Rely on newspapers for property research at your peril

I don’t usually watch ABC TV’s Media Watch show but on Monday night I was pleased to have flicked over at just the right time. Newspapers love criticising financial planners in their usual sensationalised way. One Media Watch story uncovered a dirty little secret about newspapers and how they appear to be so influenced by who pays their bills – the real estate advertisers.

So when you are investing in real estate don’t trust or rely upon property information published by newspapers. It very well could be only part of the full story – the part favourable to agents and developers. Broaden and deepen your research using other information sources.

Watch or read the full Media Watch story here on the ABC website. (5 min video)

Media Watch revealed that The Age newspaper had published an online article critical of real estate agents and their ‘dirty little secrets’. The article received lots of reader comments but was quickly removed after The Age received “a forceful complaint from the Real Estate Institute of Victoria”.

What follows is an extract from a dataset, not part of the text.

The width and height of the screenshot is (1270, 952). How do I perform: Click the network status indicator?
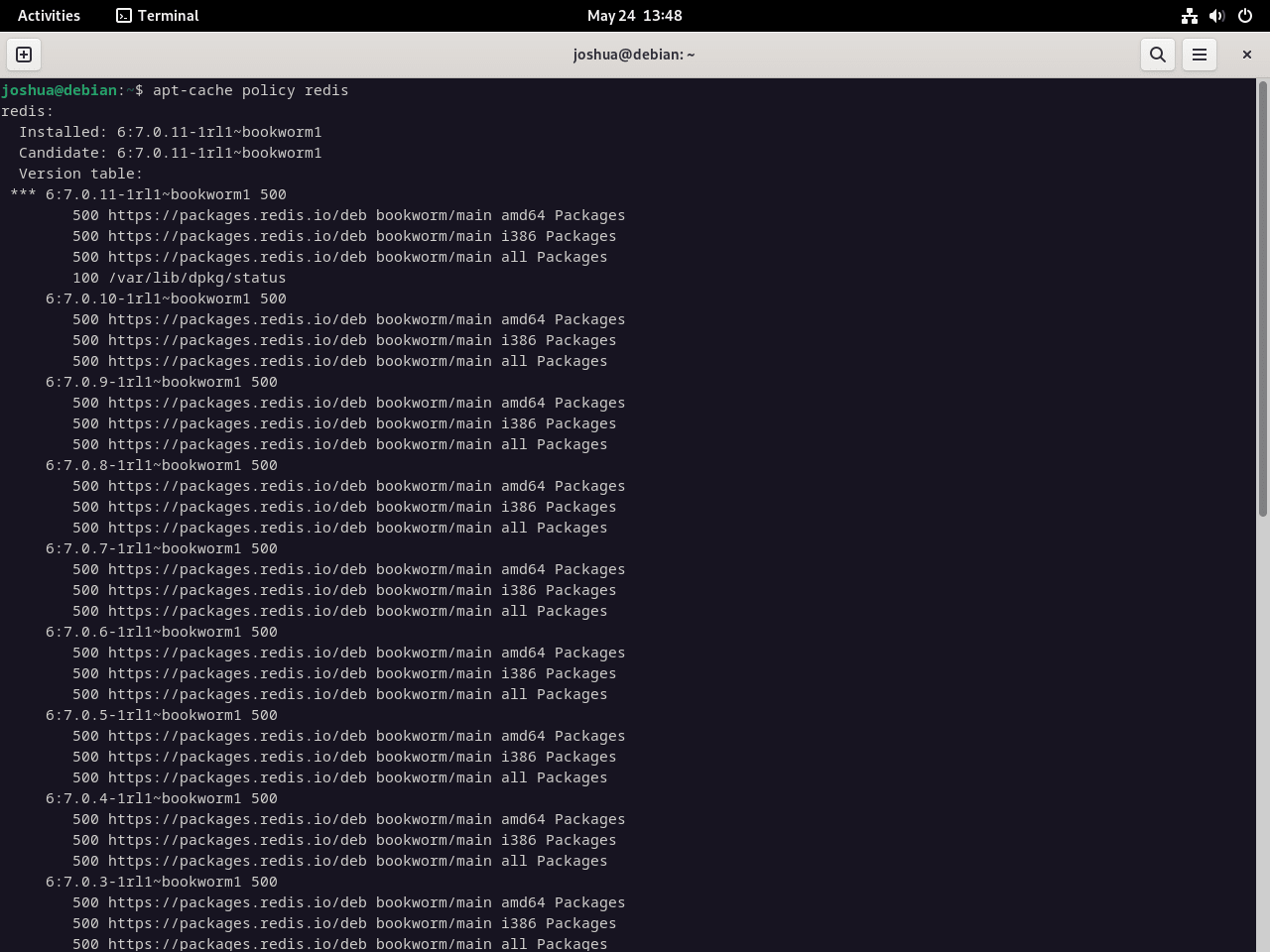tap(1189, 15)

So why would The Age remove such a popular story that was driving people to their website and engaging them in the content? This is what Media Watch revealed:

“Well, perhaps because of another “dirty little secret”: property ads placed by real estate agents are worth around $60 million a year to The Age, we’ve been told. That’s more than a quarter of its total advertising revenue.

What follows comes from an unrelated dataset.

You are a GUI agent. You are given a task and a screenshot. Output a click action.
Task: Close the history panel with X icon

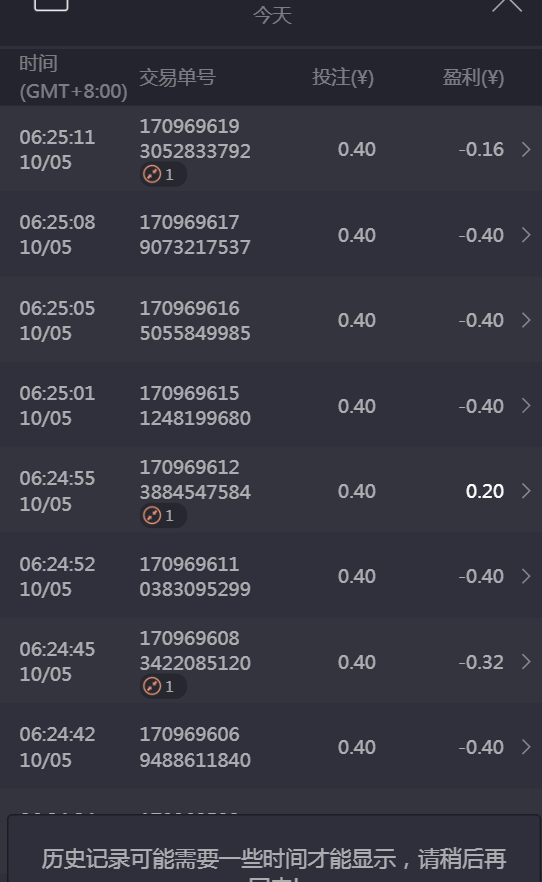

So keen is the paper to keep on the good side of the property-wallahs that it takes up to seventy of them on an annual junket – this year’s trip departs to China soon.”

And newspaper journalists and editors think the financial planning industry is corrupted by how some advisers are paid? Sounds like a case of the pot calling the kettle black!

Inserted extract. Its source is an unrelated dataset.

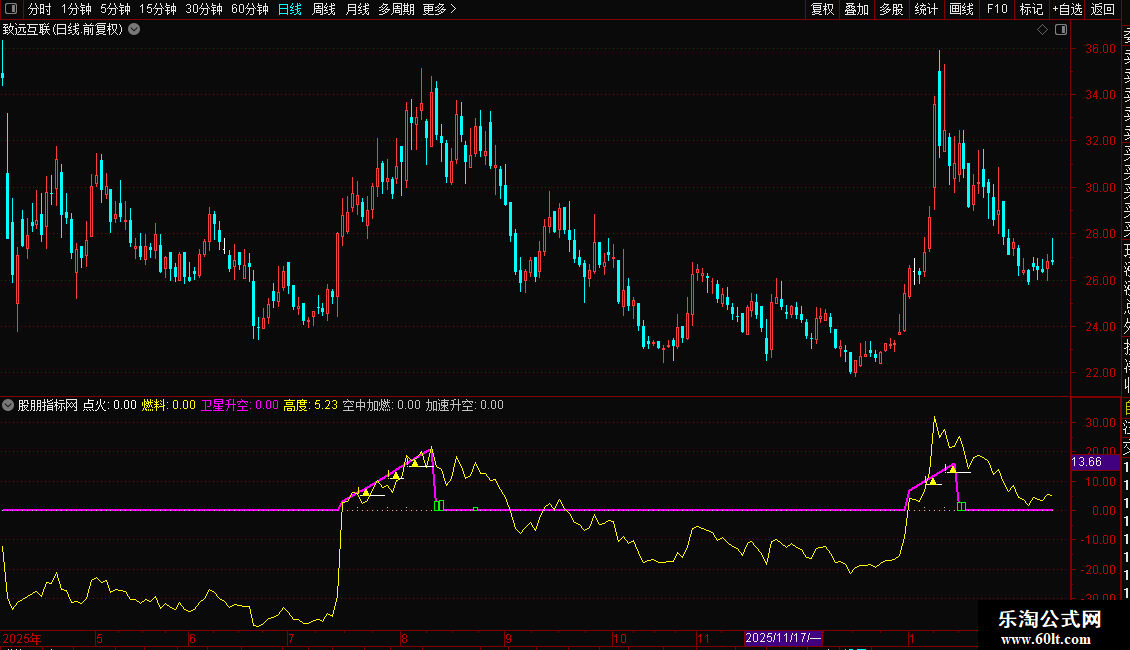1130x650 pixels.
Task: Open the 叠加 overlay tool
Action: coord(856,9)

(P.S. I am a fee based planner who rebates any commissions to you.)

One thought on “Rely on newspapers for property research at your peril

  1. Yes, it always pays to ask who’s paying the piper, and hence who gets to calls the tune. This doesn’t necessarily mean the advice is biased, but it does give you one extra factor for assessing it.

    I remember reading the same thing about the media and its unholy alliance and reliance on real estate advertising in Neil Jenman’s books, and also in a book “Confessions of a Real Estate Agent”, written by an ex-journalist.

    Fortunately the Internet now makes it easy to get a broader perspective. I’ve found plenty of on-line forums discussing property investment in Australia. As with anything, you have to take what you read with a grain of salt, but it does give another perspective as well.